* [Your task]:
Look for the word "sidebar" in the entries and copy each line where it appears.

Collected data:
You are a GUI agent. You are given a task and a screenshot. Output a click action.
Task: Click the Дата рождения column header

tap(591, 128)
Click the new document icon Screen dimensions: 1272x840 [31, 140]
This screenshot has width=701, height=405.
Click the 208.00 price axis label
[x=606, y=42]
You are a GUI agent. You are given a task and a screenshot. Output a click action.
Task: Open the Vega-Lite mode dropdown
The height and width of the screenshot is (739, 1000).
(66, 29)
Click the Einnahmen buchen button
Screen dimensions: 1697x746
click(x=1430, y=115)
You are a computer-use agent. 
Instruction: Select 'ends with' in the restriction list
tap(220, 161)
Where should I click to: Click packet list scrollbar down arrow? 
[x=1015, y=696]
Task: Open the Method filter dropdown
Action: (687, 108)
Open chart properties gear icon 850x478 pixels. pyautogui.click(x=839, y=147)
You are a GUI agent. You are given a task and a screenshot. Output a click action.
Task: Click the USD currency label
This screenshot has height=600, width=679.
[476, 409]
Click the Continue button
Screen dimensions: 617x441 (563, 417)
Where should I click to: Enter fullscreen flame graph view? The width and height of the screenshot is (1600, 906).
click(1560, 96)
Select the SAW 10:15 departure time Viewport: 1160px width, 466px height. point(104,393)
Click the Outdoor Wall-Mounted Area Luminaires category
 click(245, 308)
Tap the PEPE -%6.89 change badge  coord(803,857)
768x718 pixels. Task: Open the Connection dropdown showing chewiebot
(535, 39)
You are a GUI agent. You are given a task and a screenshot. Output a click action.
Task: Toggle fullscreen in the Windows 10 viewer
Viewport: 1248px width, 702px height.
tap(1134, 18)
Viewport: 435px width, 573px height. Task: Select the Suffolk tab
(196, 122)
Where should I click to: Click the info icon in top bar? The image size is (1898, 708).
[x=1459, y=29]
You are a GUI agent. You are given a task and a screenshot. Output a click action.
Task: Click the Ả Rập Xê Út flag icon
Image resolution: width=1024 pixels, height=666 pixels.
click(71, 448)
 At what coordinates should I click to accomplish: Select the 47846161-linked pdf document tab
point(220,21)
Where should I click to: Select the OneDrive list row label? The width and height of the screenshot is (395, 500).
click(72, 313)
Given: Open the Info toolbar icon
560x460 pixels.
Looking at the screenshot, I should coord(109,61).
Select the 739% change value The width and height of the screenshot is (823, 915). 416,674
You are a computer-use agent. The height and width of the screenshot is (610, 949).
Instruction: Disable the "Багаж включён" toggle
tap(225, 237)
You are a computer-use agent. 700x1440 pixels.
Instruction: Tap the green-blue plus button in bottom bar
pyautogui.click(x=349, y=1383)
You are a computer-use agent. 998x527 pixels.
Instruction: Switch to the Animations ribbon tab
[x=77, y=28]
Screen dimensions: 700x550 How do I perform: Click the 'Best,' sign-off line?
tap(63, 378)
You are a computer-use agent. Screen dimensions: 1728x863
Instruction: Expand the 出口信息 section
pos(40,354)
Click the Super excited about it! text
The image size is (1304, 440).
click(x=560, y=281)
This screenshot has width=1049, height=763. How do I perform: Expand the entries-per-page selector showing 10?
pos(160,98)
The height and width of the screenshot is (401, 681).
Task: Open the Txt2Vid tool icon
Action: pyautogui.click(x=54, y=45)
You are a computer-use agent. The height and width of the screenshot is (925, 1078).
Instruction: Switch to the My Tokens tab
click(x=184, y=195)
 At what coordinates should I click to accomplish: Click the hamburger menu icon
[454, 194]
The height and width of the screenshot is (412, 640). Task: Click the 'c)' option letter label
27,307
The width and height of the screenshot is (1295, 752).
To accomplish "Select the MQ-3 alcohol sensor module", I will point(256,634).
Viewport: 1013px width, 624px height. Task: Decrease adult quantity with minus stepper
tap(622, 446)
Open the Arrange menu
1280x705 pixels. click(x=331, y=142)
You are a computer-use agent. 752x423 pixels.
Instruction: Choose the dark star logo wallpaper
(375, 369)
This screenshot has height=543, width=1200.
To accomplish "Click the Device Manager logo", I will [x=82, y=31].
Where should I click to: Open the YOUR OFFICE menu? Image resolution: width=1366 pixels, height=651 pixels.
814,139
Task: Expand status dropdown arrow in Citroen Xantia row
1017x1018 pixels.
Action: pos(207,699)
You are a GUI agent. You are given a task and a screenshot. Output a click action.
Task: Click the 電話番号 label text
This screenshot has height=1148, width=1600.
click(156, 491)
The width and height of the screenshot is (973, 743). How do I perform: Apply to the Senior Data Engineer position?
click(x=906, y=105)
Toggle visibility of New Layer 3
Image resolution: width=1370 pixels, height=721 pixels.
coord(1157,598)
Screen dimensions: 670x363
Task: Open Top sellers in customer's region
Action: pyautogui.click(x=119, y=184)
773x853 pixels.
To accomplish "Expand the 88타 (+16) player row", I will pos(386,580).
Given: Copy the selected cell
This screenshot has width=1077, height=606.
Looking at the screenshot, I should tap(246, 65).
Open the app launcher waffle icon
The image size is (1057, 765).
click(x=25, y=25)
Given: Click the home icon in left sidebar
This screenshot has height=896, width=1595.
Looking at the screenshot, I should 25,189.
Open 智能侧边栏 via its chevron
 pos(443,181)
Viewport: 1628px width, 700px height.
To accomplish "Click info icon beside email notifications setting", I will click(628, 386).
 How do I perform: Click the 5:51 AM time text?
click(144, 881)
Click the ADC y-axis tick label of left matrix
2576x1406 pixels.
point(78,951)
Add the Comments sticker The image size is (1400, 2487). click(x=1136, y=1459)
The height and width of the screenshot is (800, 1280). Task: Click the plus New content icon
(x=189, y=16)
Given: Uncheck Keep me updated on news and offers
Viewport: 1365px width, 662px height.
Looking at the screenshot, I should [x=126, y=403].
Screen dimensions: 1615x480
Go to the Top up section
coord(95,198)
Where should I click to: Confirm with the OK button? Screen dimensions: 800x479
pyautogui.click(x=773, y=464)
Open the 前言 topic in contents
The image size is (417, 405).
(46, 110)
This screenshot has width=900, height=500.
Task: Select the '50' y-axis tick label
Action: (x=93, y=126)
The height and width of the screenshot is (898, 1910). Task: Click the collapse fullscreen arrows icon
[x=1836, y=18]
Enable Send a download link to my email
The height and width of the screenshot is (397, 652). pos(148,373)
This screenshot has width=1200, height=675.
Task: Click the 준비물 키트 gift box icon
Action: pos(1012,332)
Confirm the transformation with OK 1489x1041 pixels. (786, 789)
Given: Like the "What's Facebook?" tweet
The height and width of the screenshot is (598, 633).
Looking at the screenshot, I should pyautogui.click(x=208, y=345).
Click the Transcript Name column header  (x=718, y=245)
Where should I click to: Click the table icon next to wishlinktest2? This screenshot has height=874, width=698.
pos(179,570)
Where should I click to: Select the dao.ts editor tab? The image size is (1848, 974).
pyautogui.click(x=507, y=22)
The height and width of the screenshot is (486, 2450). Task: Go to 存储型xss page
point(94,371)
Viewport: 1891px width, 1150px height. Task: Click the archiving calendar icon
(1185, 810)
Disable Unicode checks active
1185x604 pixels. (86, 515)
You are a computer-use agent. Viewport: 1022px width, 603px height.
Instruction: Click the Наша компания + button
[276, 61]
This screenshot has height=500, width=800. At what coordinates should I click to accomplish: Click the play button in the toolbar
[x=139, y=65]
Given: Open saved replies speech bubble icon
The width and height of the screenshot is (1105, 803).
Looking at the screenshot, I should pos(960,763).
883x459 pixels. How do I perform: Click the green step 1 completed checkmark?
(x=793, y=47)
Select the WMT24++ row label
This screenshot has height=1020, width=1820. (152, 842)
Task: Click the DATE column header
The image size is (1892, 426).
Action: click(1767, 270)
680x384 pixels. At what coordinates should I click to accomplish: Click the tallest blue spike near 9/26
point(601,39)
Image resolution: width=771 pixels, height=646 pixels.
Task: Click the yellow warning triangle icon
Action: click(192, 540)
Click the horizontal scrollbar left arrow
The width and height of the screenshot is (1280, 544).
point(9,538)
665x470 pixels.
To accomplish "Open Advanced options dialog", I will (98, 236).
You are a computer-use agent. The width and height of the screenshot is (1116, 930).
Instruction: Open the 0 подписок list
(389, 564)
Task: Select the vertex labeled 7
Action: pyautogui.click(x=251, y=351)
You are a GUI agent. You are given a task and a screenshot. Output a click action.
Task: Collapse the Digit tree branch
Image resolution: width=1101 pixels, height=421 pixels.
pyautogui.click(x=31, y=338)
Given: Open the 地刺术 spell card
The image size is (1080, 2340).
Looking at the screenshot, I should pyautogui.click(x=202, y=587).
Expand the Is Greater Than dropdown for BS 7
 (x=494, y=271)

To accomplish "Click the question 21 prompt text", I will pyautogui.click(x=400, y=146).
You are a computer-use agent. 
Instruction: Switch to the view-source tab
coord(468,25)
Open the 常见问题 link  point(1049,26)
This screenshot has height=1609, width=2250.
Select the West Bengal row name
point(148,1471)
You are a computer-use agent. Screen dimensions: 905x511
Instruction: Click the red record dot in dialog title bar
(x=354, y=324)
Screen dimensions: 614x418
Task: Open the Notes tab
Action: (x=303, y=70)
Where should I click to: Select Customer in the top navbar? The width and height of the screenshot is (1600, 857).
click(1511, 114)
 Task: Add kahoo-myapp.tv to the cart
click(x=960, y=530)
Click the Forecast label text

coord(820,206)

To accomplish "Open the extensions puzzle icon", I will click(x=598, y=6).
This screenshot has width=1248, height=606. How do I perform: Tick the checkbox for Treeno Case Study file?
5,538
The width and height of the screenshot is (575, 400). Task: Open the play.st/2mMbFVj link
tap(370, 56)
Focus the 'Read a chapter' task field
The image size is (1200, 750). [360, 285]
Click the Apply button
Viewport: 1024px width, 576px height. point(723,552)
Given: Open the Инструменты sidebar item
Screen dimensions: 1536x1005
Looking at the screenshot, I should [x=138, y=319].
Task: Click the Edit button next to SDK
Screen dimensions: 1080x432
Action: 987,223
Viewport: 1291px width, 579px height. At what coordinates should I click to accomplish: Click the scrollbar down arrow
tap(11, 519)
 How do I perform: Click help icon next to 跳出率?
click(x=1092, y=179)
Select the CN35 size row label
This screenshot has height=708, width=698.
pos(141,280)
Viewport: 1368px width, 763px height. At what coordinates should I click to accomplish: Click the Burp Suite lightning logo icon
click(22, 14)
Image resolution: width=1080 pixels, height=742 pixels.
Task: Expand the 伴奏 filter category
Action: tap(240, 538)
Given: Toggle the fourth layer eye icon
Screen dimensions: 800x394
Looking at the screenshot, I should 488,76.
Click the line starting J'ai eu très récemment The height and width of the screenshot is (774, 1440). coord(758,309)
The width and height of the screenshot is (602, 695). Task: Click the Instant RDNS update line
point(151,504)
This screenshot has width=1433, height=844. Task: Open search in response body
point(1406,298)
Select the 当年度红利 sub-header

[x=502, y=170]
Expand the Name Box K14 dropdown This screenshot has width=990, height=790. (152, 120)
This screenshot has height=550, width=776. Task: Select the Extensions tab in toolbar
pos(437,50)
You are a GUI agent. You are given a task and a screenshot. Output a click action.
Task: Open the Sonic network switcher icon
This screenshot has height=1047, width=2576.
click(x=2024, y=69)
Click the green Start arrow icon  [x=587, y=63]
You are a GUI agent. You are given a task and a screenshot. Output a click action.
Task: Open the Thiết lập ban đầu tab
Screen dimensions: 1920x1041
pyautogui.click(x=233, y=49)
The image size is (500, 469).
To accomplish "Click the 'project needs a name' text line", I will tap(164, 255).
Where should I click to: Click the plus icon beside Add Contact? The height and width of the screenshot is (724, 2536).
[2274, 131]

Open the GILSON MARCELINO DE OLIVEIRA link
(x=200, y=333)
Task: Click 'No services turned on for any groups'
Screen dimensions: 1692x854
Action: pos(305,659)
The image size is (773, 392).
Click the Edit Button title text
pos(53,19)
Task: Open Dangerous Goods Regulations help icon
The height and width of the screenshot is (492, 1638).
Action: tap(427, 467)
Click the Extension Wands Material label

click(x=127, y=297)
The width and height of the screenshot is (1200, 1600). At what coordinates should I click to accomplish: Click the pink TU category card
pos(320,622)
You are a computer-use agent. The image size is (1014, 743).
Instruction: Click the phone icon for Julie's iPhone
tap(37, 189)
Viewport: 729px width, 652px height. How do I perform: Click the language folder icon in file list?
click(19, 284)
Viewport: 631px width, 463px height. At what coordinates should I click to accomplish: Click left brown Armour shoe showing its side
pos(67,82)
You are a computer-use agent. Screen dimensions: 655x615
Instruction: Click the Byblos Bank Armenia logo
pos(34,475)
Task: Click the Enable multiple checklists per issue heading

* [Solution to this exercise]:
Given: Click the home icon in left sidebar
Given: Open the Инструменты sidebar item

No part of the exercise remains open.